* [PROBLEM TO WORK ON]: Please give back each line below unchanged; none of the pictures should appear.

* [MATERIAL FOR THIS EXERCISE]:

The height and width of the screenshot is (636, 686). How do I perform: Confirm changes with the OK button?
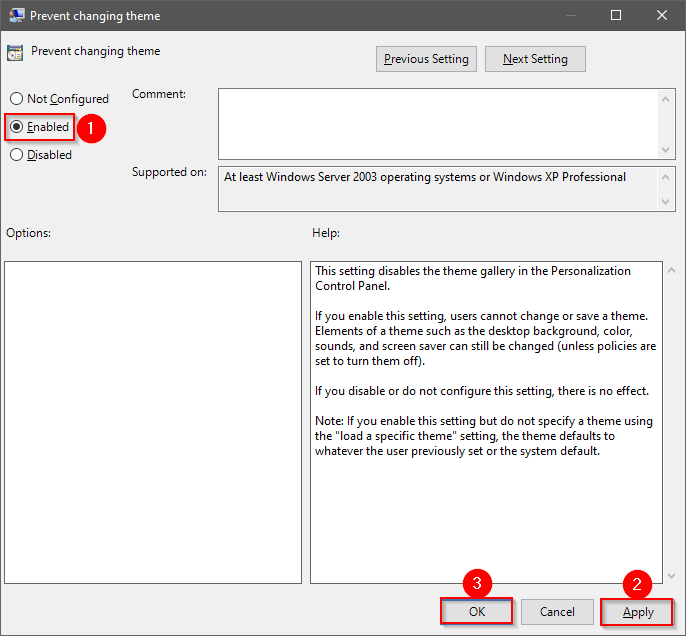[x=476, y=612]
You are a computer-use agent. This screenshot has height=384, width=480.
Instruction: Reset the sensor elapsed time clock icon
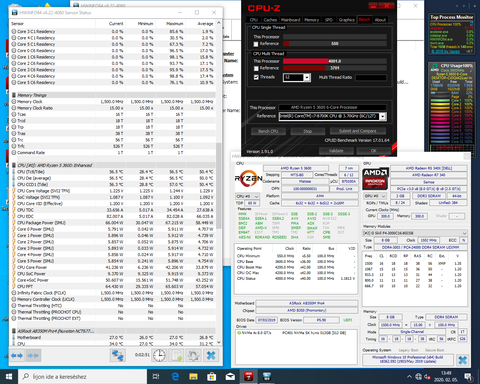coord(159,355)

* [THE COMPLETED TASK]:
The height and width of the screenshot is (636, 686). How do I perform: Confirm changes with the OK button?
[x=476, y=612]
You are a computer-use agent. This screenshot has height=384, width=480.
Instruction: Reset the sensor elapsed time clock icon
coord(159,355)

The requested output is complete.